Clinical trials can be fundamentally divided into (1) mechanistic trials, which are intended to explore and understand the mechanisms governing human biology, and (2) pragmatic trials, intended to inform healthcare decision makers.74 Because of the complexity of the types of questions in each of these categories, there is no single best approach to clinical trials. Instead, the principles of quality lead to efforts to optimize the value and efficiency of clinical trials by designing and operationalizing the trial based on the purpose of the trial.

ClincialTrials.gov has provided a new ability to examine the clinical trials enterprise because the vast majority of trials have a legal requirement for registration prior to enrollment and results reporting within 1 year of ascertainment of the last primary end point.50 Currently, >380 trials per week are registered, and initial analysis of the accumulating data reveals a large number of trials with major deficiencies that would make it unlikely that they are answering an important question. We now have the opportunity to treat the clinical trials enterprise as a learning ecosystem in which all previous trials can inform the planning and operationalization of the next trial.75

Several broad questions could be addressed:

What types of trial designs are best for answering different types of questions?

What are the characteristics of trials that answer the question asked by the trial or that fail to answer the question either because of design or conduct specifications?

Over time, what are the characteristics of trials that answer key clinical questions?

More specific questions could also be addressed:

What entry criteria for particular diseases or issues lead to the best recruitment?

What biomarkers and putative surrogates actually work in the clinical trials setting?

What are the clinical outcomes and natural history of particular disease states, and what event rates can be expected for given entry criteria?

What operational approaches lead to the most efficient trial conduct?

What types of data collection and which data items are most useful for different types of trials in different circumstances?

What analytical methods lead to conclusions that are reliable over time and across different types of trials?

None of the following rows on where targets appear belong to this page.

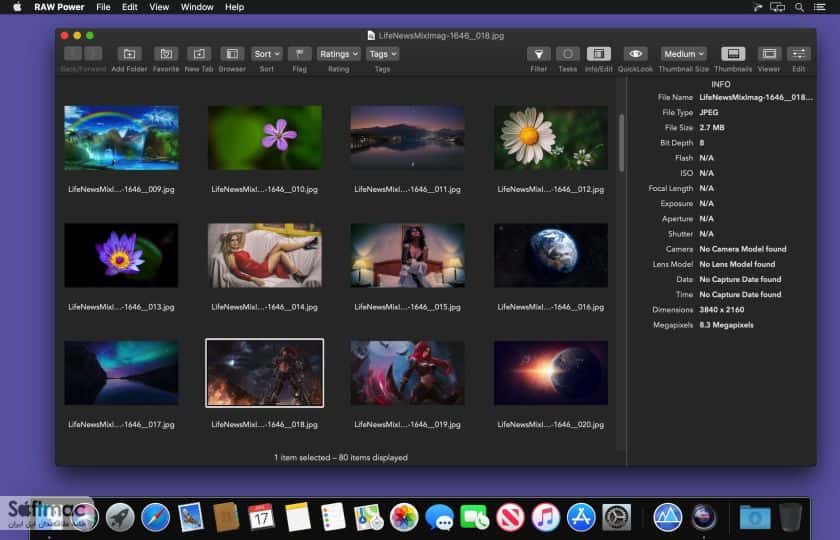Toggle the Browser sidebar panel

[x=232, y=54]
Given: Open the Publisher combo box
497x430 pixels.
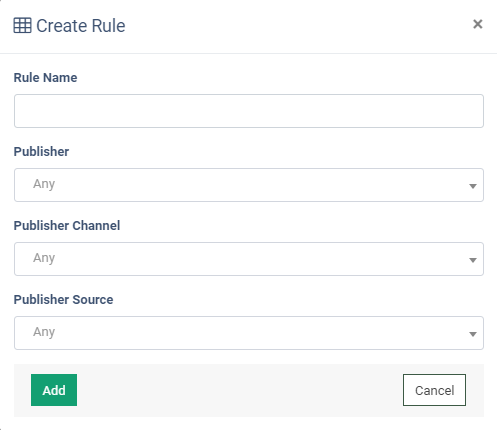Looking at the screenshot, I should pyautogui.click(x=249, y=185).
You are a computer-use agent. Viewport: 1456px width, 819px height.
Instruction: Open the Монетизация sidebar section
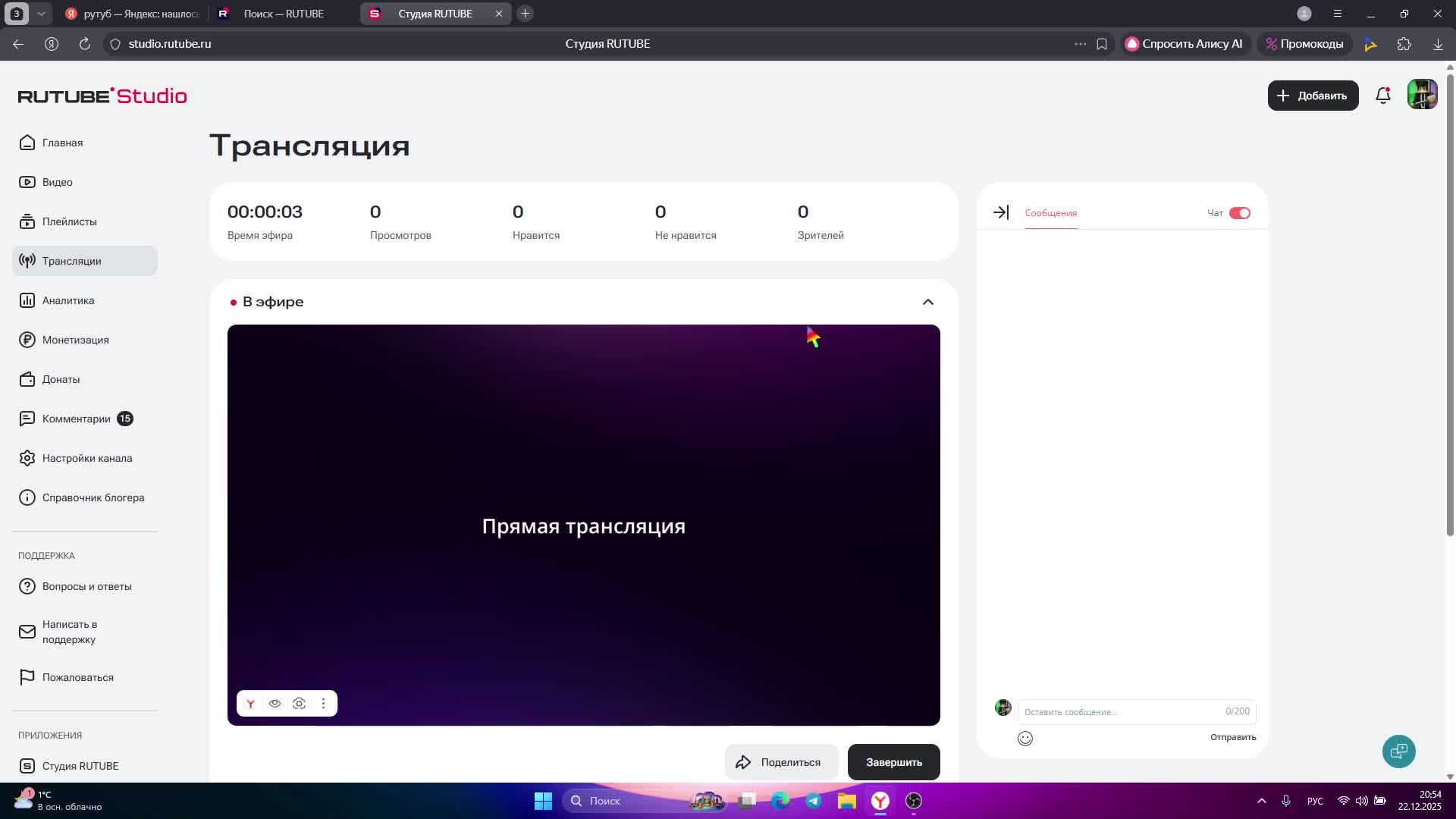[x=75, y=340]
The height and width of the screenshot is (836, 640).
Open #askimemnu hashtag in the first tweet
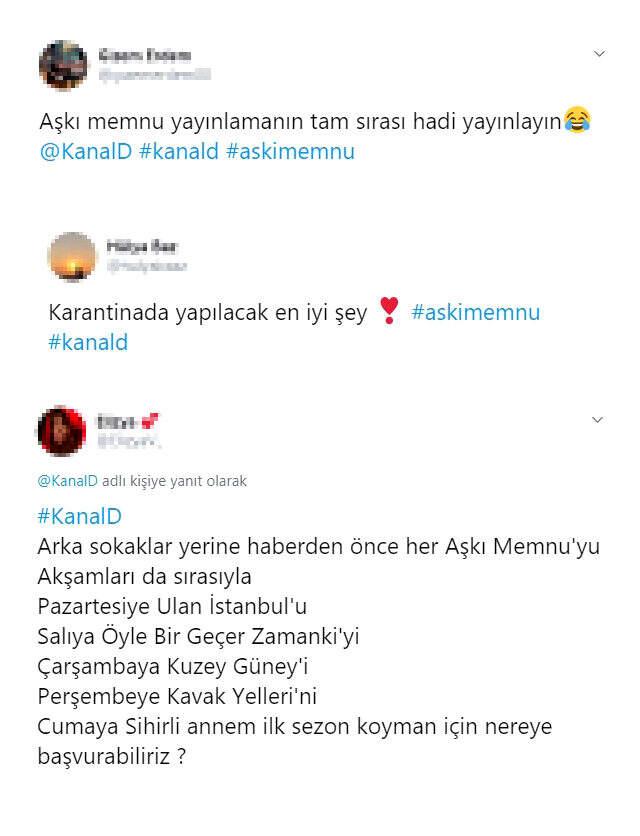click(290, 151)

Improving the Quality of Care in Clinical Settings

The AHA's work in quality improvement began in earnest in 2000 with the “Get With The Guidelines” program, which was implemented in the United States and in several other countries.76 It has subsequently expanded beyond coronary artery disease to address stroke, atrial fibrillation, heart failure, and resuscitation, with >2000 hospitals and 6 million patients in the database. The most recent iteration is the outpatient clinical registry called The Guideline Advantage (TGA). This triagency program with the American Cancer Society and the American Diabetes Association provides feedback to clinicians regarding their compliance with performance measure–based care.77 This program already has nearly 100 practices and >6 million medical records. It is vendor neutral so as to provide seamless data sharing to individual clinicians and practices and comparisons to a national data cohort. TGA provides performance tools to aid the providers in managing their patient care and to help with population health strategies. This database should help identify better measures and answer critical questions in the clinical research agenda.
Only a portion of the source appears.